EXCERPTED TEXT –

Ninth Month 21

You are to be clothed in heartfelt compassion, in generosity and humility, gentleness and patience. Bear with one another; forgive each other if one of you has a complaint against another. The Lord has forgiven you; now you must do the same. Over all these clothes, put on love, the perfect bond. And may the peace of Christ reign in your hearts, for it is because of this that you were called together in one body. Colossians: 3:12-16 (NJB)

*   *   *

Paul urges the emerging communities of spiritually transformed individuals to become a revolutionary new kind of organization, one marked by a spirit of equality and mutual discipleship. As a body, this is the church – not the building and not the organization, but rather then a people of God.

*   *   *

Nor yet do we include him in the fleshly Temples of Men and Womens Hearts, so as to exclude him from being anywhere else; but as we know his Presence fills Heaven and Earth, so we believe, that notwithstanding his Appearance in our Hearts, he is continually at the Right-hand of God, at the Right-hand of the Majesty on high, ever living to make Intercession for us, and by his Spirit we feel the Signification thereof within us. (Elizabeth Bathurst, 1655?-1685)


Ninth Month 20

And the peace of God, which transcends all understanding, will guard your hearts and your minds in Christ Jesus. Philippians 4:7 (NIV)

*   *   *

As the Logos, or Word, declared at the opening of the gospel of John, Christ is the agent of reconciliation of opposites, which brings peace. As Logos, Christ is also the Light, which can shine in the heart and mind of everyone.

Sit quietly, then, and feel this.

*   *   *

To whom God would make known what is the Riches of the Glory of this Mystery among the Gentiles, Christ in you the Hope of Glory. (Elizabeth Bathurst, 1655?-1685)

Ninth Month 19

We loved you so much that we were delighted to share with you not only the gospel of God but our lives as well, because you had become so dear to us. Surely you remember, brothers, our toil and hardship; we worked night and day in order not to be a burden to anyone while we preached the gospel of God to you. – 1 Thessalonians 2:8-9   

*   *   *

Remarkably, by today’s standards, the Apostle Paul was a layman. He continued to be employed as a tentmaker as he traveled in ministry. Many Protestant congregations today are led by pastors who also hold down full-time jobs during the week. Thus, “we worked night and day in order not to be a burden to anyone.”

In doing so, he recognizes that we illustrate our faith in our daily interactions – and not just in the sermons we preach or the formal lessons we teach.

*   *   *

However, we do not conclude Christ in ourselves only, but we say, a Measure of his Light, in order to shew the Way of Life, every Man is, or hath been enlightned with. (Elizabeth Bathurst, 1655?-1685)

Ninth Month 18

I have been crucified with Christ, and yet I am alive; yet it is no longer I, but Christ living in me. The life that I am now living, subject to the limitation of human nature, I am living in faith … Galatians: 2:19-20 (NJB)

*   *   *

Paul repeatedly proclaims Christ Within, as Quakers later would. Christ, as the Light. The Inward Light pouring into the disciple and taking root.

As he faces “the limitation of human nature,” I suspect Paul finds his own humanity enriched and deepened. It’s a stream of Universal Love, after all, he calls faith.

PROMPT 1 – In the daily readings, switch "Logos" to "Verbum" and give the passage between "Nor yet do we" and "mind of everyone.", inclusive.

SUPPLIED MATERIAL –
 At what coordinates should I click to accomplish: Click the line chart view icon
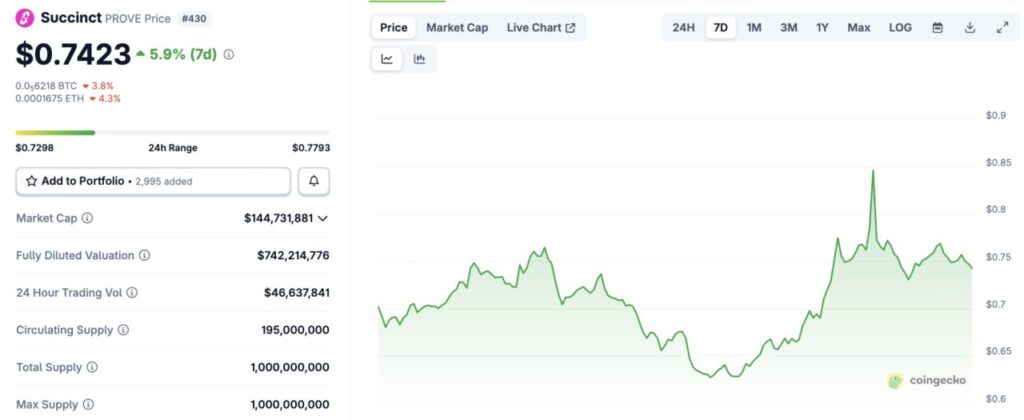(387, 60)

--

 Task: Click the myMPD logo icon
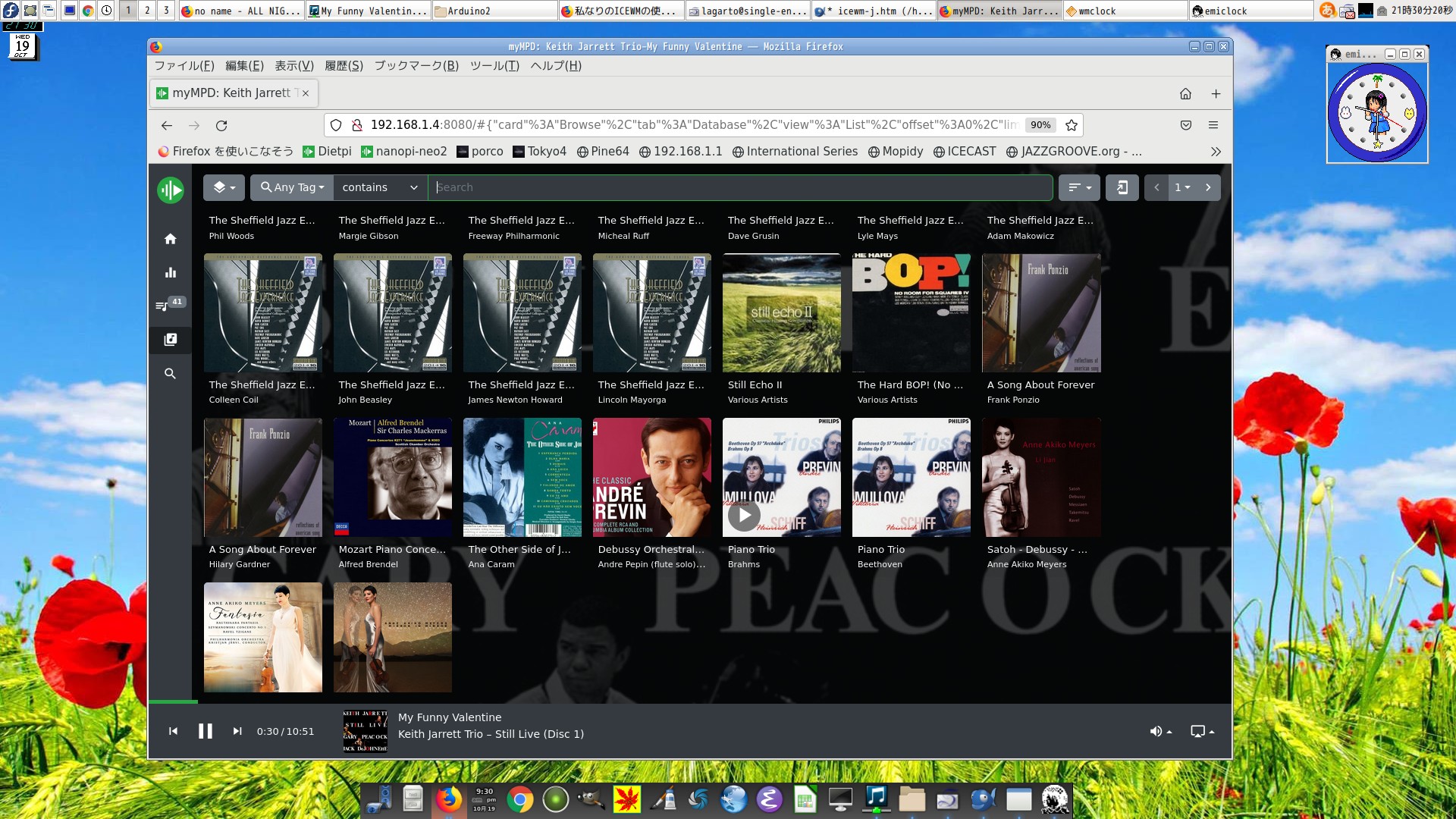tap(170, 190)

...

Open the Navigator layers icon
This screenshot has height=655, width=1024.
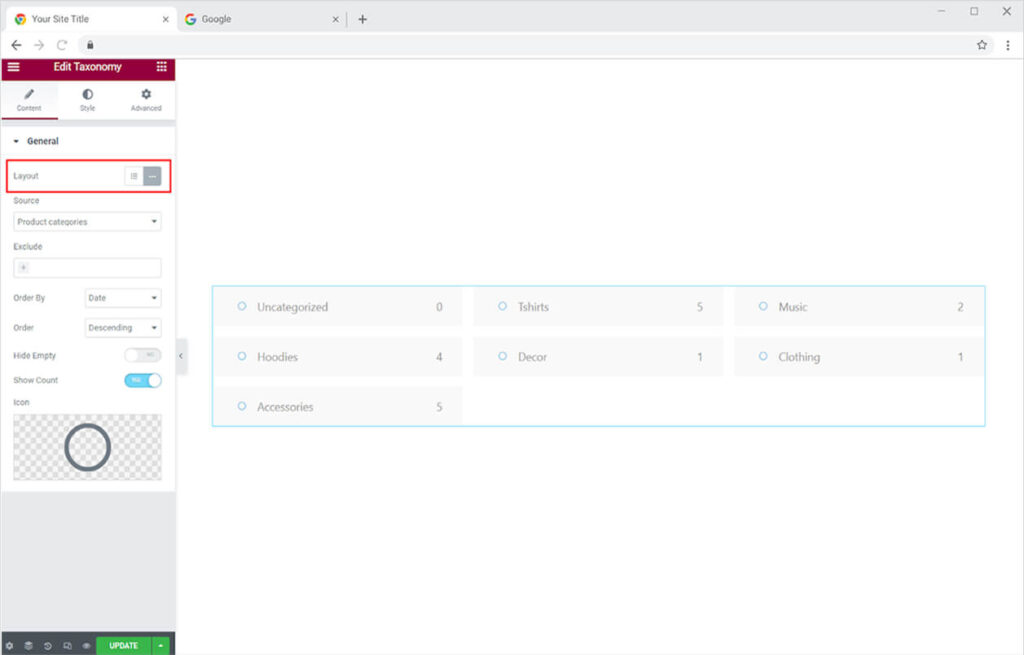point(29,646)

PROMPT 2 – Rewrite the record lines between the lines holding "Open the Navigator layers icon" and "point(29,646)", inclusive, as a JSON list of strings with one string per line. Omit blank lines, and leave the pictures out.

RESPONSE 1 –
Nor yet do we include him in the fleshly Temples of Men and Womens Hearts, so as to exclude him from being anywhere else; but as we know his Presence fills Heaven and Earth, so we believe, that notwithstanding his Appearance in our Hearts, he is continually at the Right-hand of God, at the Right-hand of the Majesty on high, ever living to make Intercession for us, and by his Spirit we feel the Signification thereof within us. (Elizabeth Bathurst, 1655?-1685)


Ninth Month 20

And the peace of God, which transcends all understanding, will guard your hearts and your minds in Christ Jesus. Philippians 4:7 (NIV)

*   *   *

As the Verbum, or Word, declared at the opening of the gospel of John, Christ is the agent of reconciliation of opposites, which brings peace. As Verbum, Christ is also the Light, which can shine in the heart and mind of everyone.

RESPONSE 2 –
[
  "Open the Navigator layers icon",
  "This screenshot has height=655, width=1024.",
  "point(29,646)"
]